The Plaintiff had thus closed his case 38. Samuel Ndungu Gitau, the 2nd Defendant herein adopted his witness statement as his evidence in chief and sought to produce the following filed documents as his evidence;i.The 2nd Defendant’s statementii.Copy of Official Search dated 19th May 2021. iii.Copy of Title Deed registered in the name of Mary Njeri Kimani.iv.Copy of the Agreement for Sale dated 28th May 2021. v.Copy of RTGS funds transfer application form.vi.Copy of application for Land Board Consent.vii.Copy of Land Board Consent.viii.Copy of Title Deed Registered in the name of Samuel Ndungu Gitau.ix.Copy of Green Card.

39. In cross-examination by the Counsel for the Plaintiff, he confirmed that he had bought the shamba and that he knew that there were procedures to be followed. He admitted that the Sale Agreement had no stamp duty. That whereas he was aware that three copies of the transfer forms were prepared, he had not produced any. That further, whilst there should have been payment made for the Land Control Board, he had no receipt to that effect. He admitted that he had seen the caution that had been placed by the Plaintiff on the green card. He confirmed that he got his title deed on the 1st October 2021.

40. That he had seen the lawyer’s stamp on the 1st Defendant’s title and whereas he knew ‘Mwalimu’, he had met physically with the person who was selling the shamba. That in the year 2021, he had been summoned to the Directorate of Criminal Investigations (DCI) Nakuru in relation to the instant case by which time, the title deed had not yet been processed. He confirmed that the Plaintiff had been demanding the land and that he was aware that there had been tussling over the suit land.

41. In re-examination, he confirmed that he had conducted a search on 19th May 2021 at which time it had been free of cost. That the transfer forms had been taken to the Ministry of land without which no transfer could ensue. He confirmed that the Green Card had a caution placed on 1st October 2021. That the Plaintiff had failed to appear several times hence he had never seen him.

The 2 Defendant had thus closed his case. 42. The 3rd and 4th Defendants having failed to attend court; their case had been marked as closed.

43. I have looked at the Plaintiff’s witness statements dated 19th November 2021 wherein he had stated that on or about the year 1997, he had acquired ownership of that property known as Miti Mingi/Mbaruk Block 5/613 (Kianjoya) (the suit property) and in so doing he had been issued with a title deed affirming ownership. That a search had been conducted on 4th December 2006 which search had confirmed that according to the records held by the 3rd Defendant, the ownership of the suit property had not changed.

44. That on or about June 2021 he had visited the suit property with a view of checking on its status and whilst there, a concerned neighbor had sought to enquire what he had been doing therein. That it was during the interaction with the said neighbor that he had been informed of an impending sale of the suit property by the 1st Defendant. That the said revelation had prompted a frantic search for the original title deed and that it was at that juncture that he had discovered that the same had been misplaced and/or lost.

45. That subsequently, he had reported the said loss vide OB Number 87/28/06/2021 and thereafter proceeded to register a caution over the land. He thus stated that the 1st Defendant had proceeded to register and obtain a title deed to the suit property which registration and issuance of title had been done erroneously, illegally and/or fraudulently.

46. He particularized illegality and/or fraud on the part of Plaintiff (sic) as:i.Making documents without authority to procure registration of the suit properties in their names.ii.Altering documents with the purpose of obtaining registration.iii.Procuring registration of the suit land without following due process.iv.Res ipsa loquitor.

47. That indeed, the 2nd Defendant had caused the construction of a permanent house on the suit property. That having demonstrated that the sale/transfer to the 1st Defendant had been illegal ab initio, the title deed held by the 2nd Defendant and/or other party was not a good title as the 1st Defendant lacked the capacity to offer good title over the land. He had thus sought for the orders in the Plaint.
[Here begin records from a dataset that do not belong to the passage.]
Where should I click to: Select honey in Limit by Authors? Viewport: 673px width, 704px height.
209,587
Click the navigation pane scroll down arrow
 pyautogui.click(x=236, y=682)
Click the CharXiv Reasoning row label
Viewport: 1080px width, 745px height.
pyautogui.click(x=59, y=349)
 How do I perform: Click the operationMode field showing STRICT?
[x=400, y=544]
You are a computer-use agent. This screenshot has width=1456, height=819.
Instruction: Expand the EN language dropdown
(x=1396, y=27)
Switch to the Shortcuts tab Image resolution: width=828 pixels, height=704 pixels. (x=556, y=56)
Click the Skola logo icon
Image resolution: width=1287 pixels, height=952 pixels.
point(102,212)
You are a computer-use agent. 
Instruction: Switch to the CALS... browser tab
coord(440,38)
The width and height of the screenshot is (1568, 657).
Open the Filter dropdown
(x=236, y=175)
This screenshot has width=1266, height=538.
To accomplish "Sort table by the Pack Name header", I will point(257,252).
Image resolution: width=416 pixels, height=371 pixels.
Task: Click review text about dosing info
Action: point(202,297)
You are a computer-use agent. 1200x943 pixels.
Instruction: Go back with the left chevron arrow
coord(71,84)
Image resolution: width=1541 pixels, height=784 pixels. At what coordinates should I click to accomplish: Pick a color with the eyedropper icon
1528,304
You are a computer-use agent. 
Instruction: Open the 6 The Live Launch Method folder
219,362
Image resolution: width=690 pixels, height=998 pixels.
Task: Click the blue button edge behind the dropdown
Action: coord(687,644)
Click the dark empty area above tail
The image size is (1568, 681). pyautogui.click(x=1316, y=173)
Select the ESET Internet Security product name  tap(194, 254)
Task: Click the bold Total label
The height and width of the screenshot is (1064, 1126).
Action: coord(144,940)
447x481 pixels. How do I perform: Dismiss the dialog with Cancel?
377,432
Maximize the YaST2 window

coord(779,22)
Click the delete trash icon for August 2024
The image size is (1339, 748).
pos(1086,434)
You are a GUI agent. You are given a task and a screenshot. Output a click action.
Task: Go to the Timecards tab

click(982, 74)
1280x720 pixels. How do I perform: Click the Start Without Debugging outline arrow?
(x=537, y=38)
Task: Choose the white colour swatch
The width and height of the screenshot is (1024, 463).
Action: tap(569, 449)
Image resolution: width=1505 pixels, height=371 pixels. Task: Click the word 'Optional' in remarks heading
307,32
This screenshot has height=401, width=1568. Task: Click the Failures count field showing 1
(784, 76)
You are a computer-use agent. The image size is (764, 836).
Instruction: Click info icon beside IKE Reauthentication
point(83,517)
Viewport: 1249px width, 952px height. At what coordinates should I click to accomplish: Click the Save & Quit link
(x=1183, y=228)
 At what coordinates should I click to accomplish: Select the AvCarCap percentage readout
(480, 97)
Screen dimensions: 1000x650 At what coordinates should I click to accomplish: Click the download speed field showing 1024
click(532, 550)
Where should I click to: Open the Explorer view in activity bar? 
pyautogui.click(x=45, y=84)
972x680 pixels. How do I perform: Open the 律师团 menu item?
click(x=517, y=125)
48. The 2nd Defendant’s witness statement recorded on the 10th November 2022, was to the effect that on the 28th May 2021, he had purchased the parcel of land L.R No. Miti Mingi/Mbaruk Block 5/613(Kianjoya) for Kshs. 2,200,000/= from one Mary Njeri Kimani vide an agreement. That before the purchase, he had obtained all requisite documents of title from Mary Njeri Kimani wherein he had also conducted due diligence at the Lands Registry Naivasha. That upon completion of the purchase, the title had been transferred to him. That he had been in use of the parcel of land and had constructed a section of the perimeter wall as well as a pit latrine therein.

49. Since the purchase, he had never been served with any orders of injunction or otherwise, until the 2nd November 2022 when he had been served by a court process server with some of the documents in the instant matter. That prior, in the year 2021, the Directorate of Criminal Investigations (DCI) Nakuru, had informed him of the allegations levelled by the Plaintiff over ownership of the suit land and also that the Plaintiff had failed to honor the summons to present himself at the Directorate of Criminal Investigations (DCI) offices to lodge the complaint and avail his documents.

50. That he had followed the requirements as per the process and law up to the issuance of the title deed to his name. He had thus sought for the dismissal of the Plaintiff’s suit and declaration that he had good title to the suit parcel.

Determination. 51. I have considered the record of Appeal, the holding by the trial Magistrate, the written submissions by learned Counsel. The authorities cited and the applicable law. Conscious of my duty as the first Appellate Court in this matter, I have to reconsider the decision Appealed against, assess it and make my own conclusions as was stated by the Court of Appeal in Paramount Bank Limited vs. First National Bank Limited & 2 Others (Civil Appeal 468 of 2018) [2023] KECA 1424 (KLR) where the court held as follows;“A first appeal is a valuable right of the parties and unless restricted by law, the whole case is therein open for rehearing both on questions of fact and law. A first Appellate Court is the final court of fact ordinarily and therefore a litigant is entitled to a full, fair, and independent consideration of the evidence at the appellate stage. Anything less is unjust. The first appeal has to be decided on facts as well as on law. While considering the scope of section 78 of the Civil Procedure Act, a first Appellate Court can appreciate the entire evidence and come to a different conclusion.”

52. The summary of the evidence adduced by the Plaintiff in the trial court had been that he had acquired ownership of that property known as Miti Mingi/Mbaruk Block 5/613 (Kianjoya) (the suit property) on or about the year 1997 where he had been issued with a title deed. A search of 4th December 2006 affirmed the said ownership. Sometime in June 2021 when he visited the suit property with a view of checking on its status, a concerned neighbor had sought to enquire what he had been doing therein. That it was during the interaction with the said neighbor that he had been informed of an impending sale of the suit property by the 1st Defendant. A subsequent search for his title revealed that the same had either been misplaced and/or lost. He reported the said loss vide OB Number 87/28/06/2021 and thereafter proceeded to register a caution over the land.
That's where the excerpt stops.